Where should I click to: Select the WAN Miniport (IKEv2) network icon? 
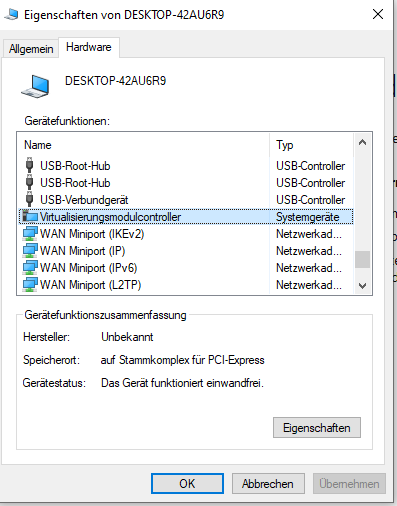(30, 234)
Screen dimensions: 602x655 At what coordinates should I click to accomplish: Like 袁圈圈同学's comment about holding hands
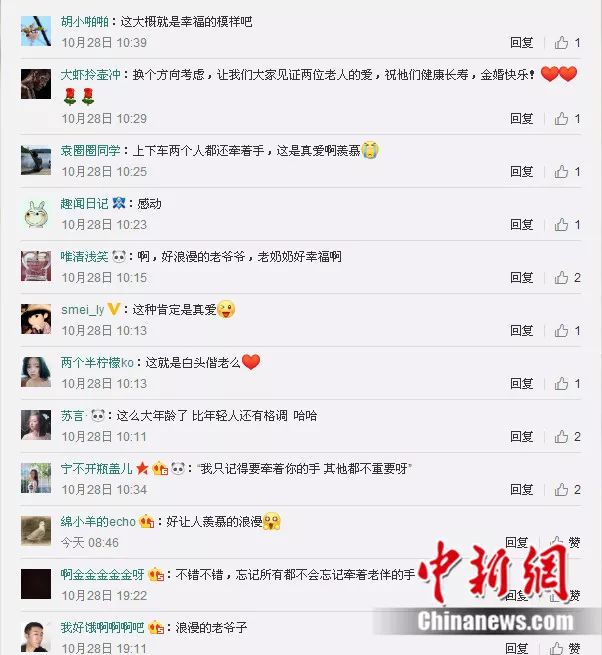[561, 172]
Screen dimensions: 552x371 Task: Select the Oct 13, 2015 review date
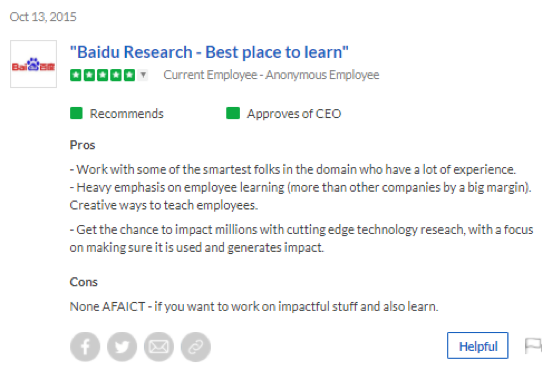pyautogui.click(x=43, y=17)
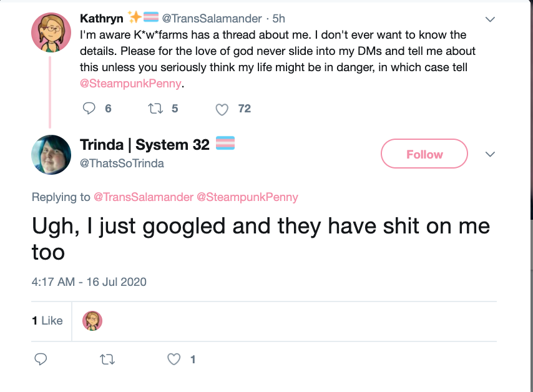The image size is (533, 392).
Task: Click reply icon under Trinda's tweet
Action: pyautogui.click(x=41, y=360)
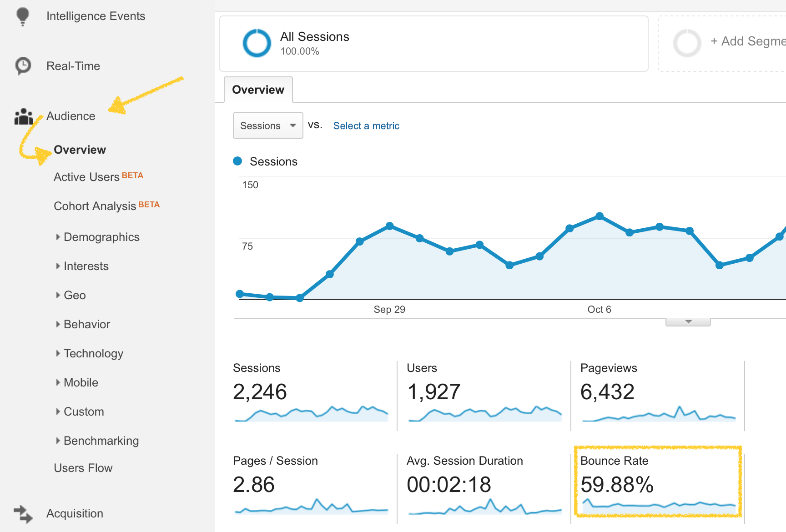
Task: Select the Bounce Rate metric tile
Action: [x=658, y=482]
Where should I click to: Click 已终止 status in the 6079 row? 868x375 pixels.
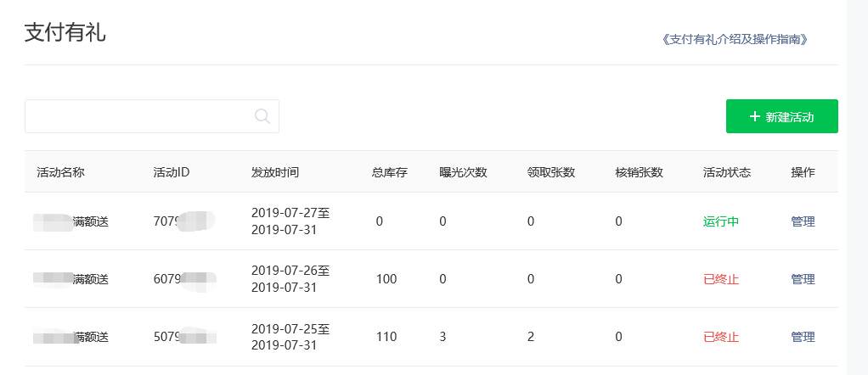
++++++++++++++++++++
Exercise instructions
Without any pictures, print the whole listing again exactly as it stands.

Output below
Where should I click to: Select the WAN Miniport (IKEv2) network icon? 
(30, 234)
Screen dimensions: 602x655 At what coordinates should I click to accomplish: Like 袁圈圈同学's comment about holding hands
[561, 172]
Screen dimensions: 552x371 Task: Select the Oct 13, 2015 review date
pyautogui.click(x=43, y=17)
The image size is (533, 392).
Task: Click reply icon under Trinda's tweet
Action: pyautogui.click(x=41, y=360)
Task: Select the Bounce Rate metric tile
Action: [x=658, y=482]
Where should I click to: Click 已终止 status in the 6079 row? 868x375 pixels.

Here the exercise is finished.